__WHAT YOU HAVE TO DO__.
Exactly the lines from the one containing "Rx-Refill (1871, 73)" through the end of the data below are to be reproduced, and nothing besides them.

*** Begin section ***

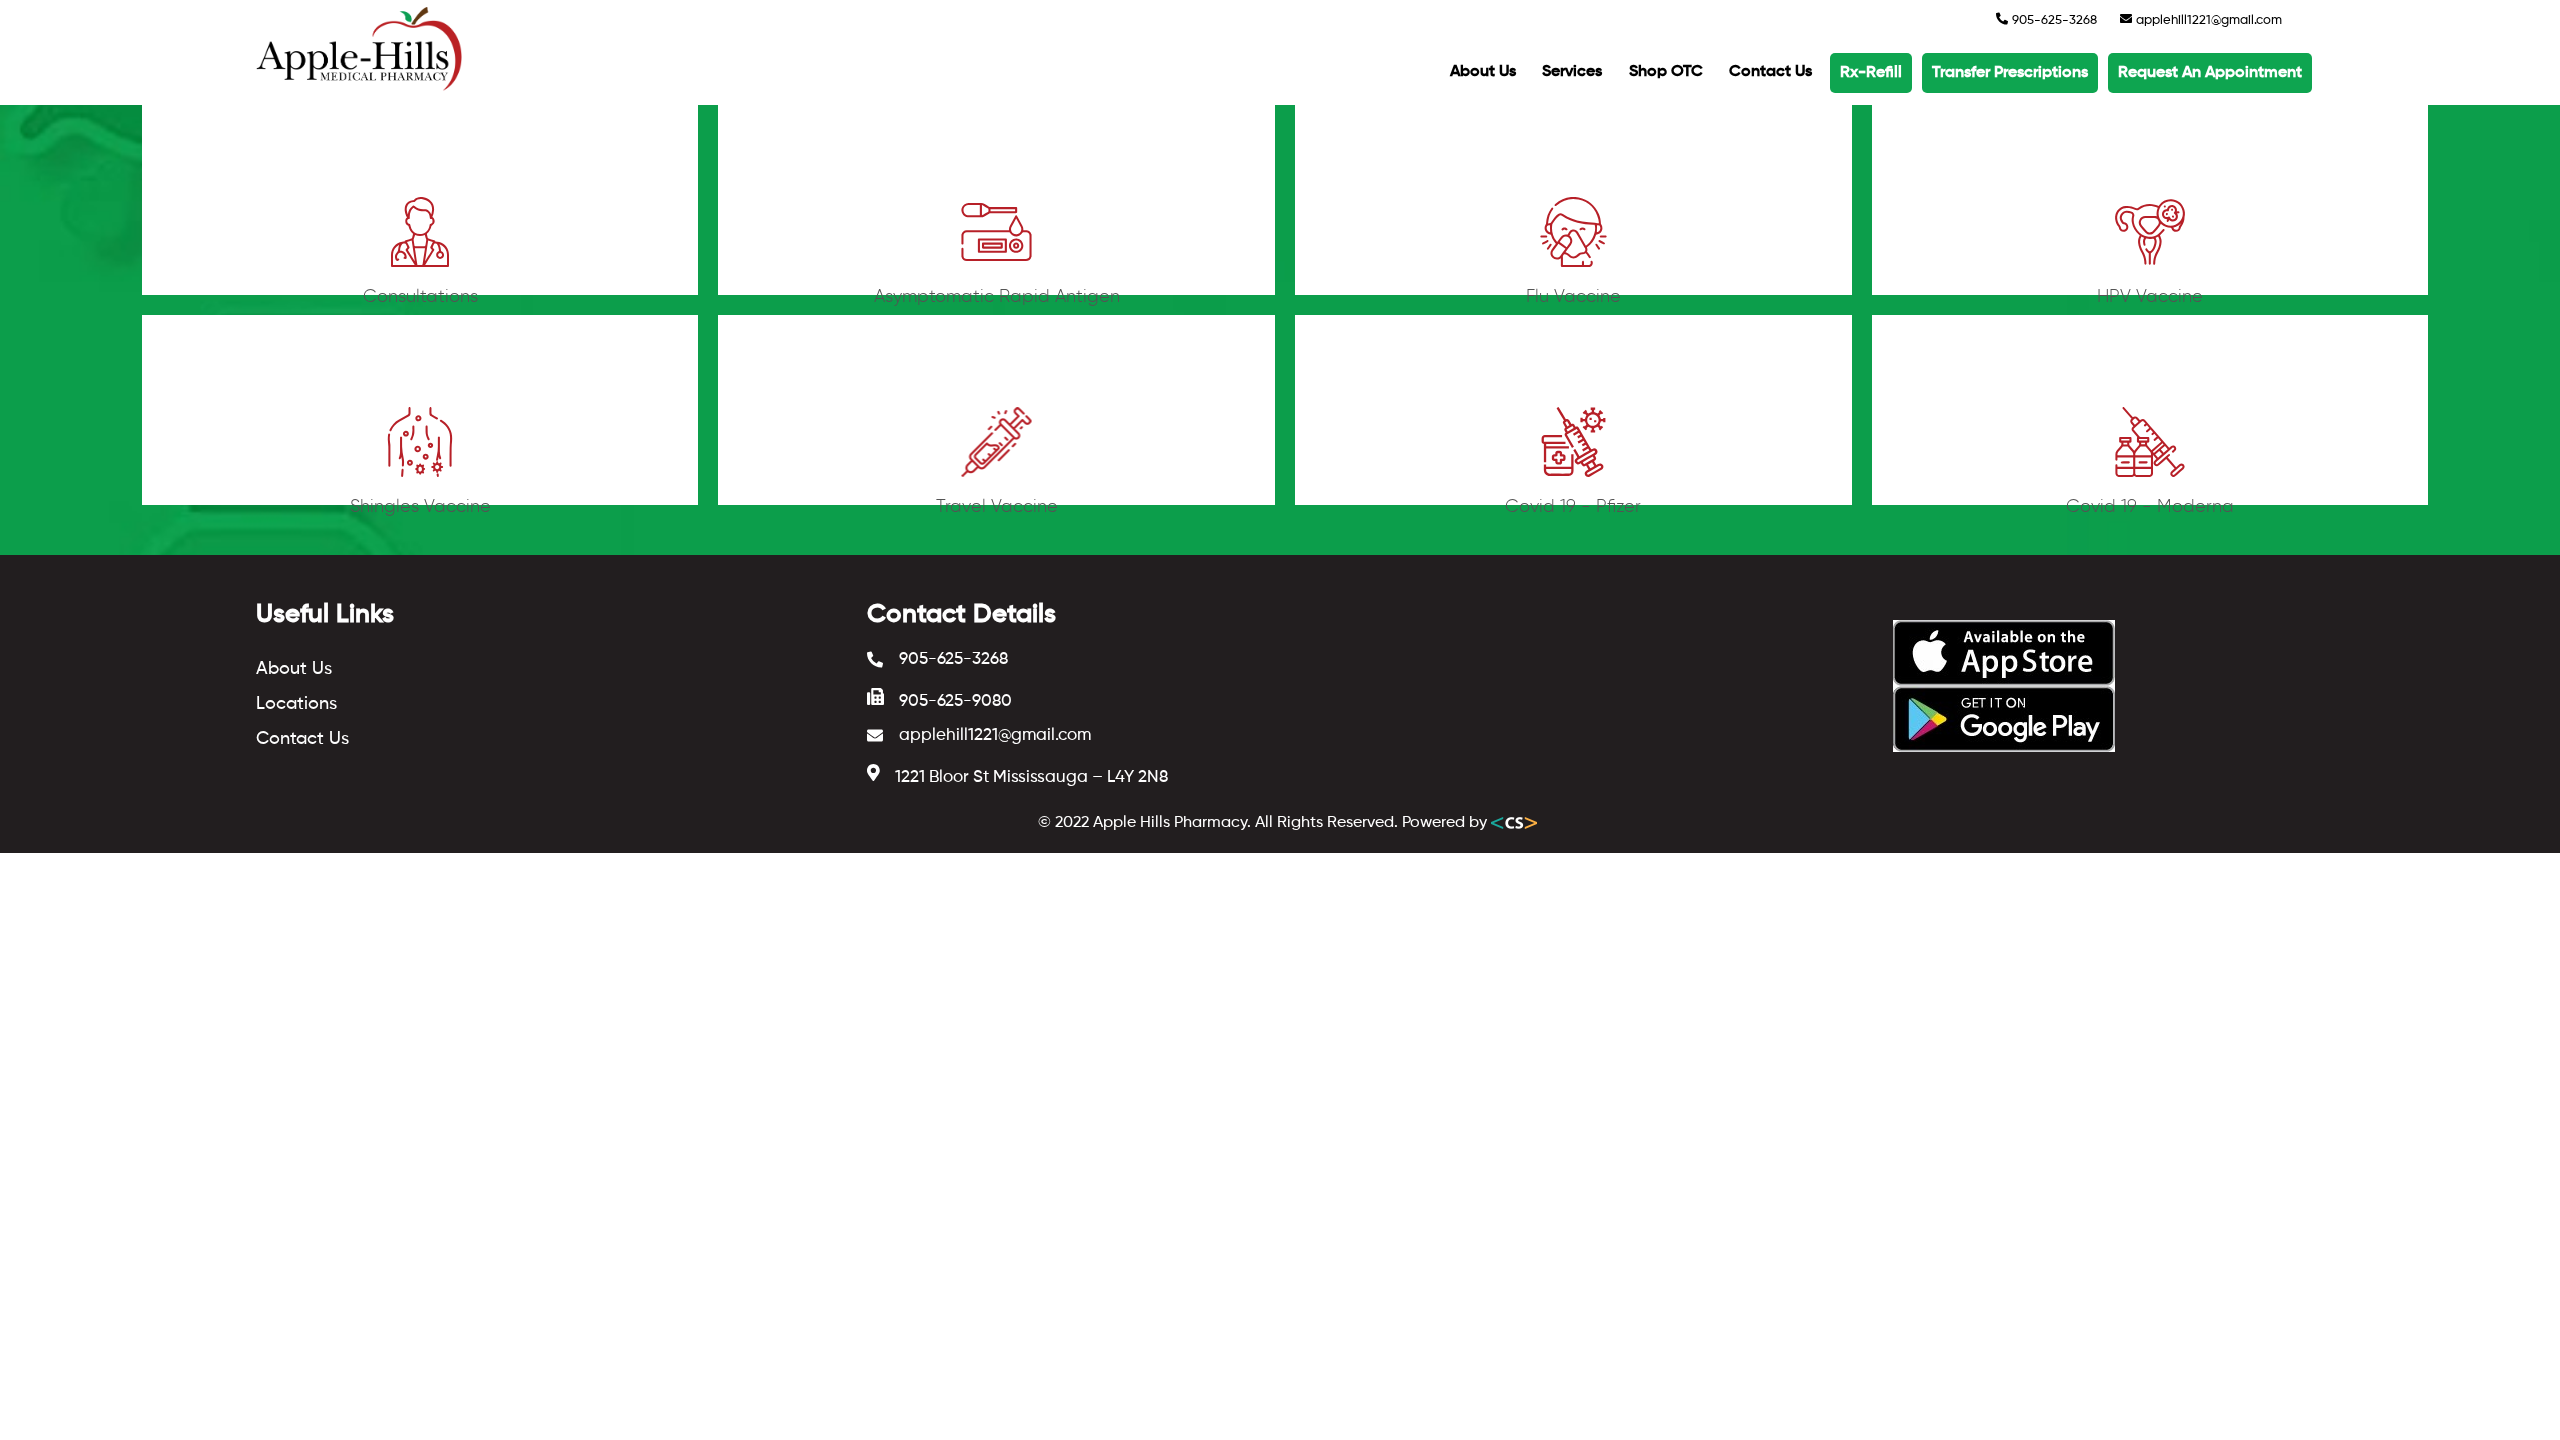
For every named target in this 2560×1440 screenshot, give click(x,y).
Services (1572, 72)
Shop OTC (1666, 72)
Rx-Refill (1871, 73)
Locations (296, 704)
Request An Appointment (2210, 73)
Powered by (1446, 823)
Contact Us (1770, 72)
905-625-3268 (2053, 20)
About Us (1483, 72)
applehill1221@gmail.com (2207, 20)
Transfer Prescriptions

*** End section ***

__EXPECTED ANSWER__.
Rx-Refill (1871, 73)
Locations (296, 704)
Request An Appointment (2210, 73)
Powered by (1446, 823)
Contact Us (1770, 72)
905-625-3268 (2053, 20)
About Us (1483, 72)
applehill1221@gmail.com (2207, 20)
Transfer Prescriptions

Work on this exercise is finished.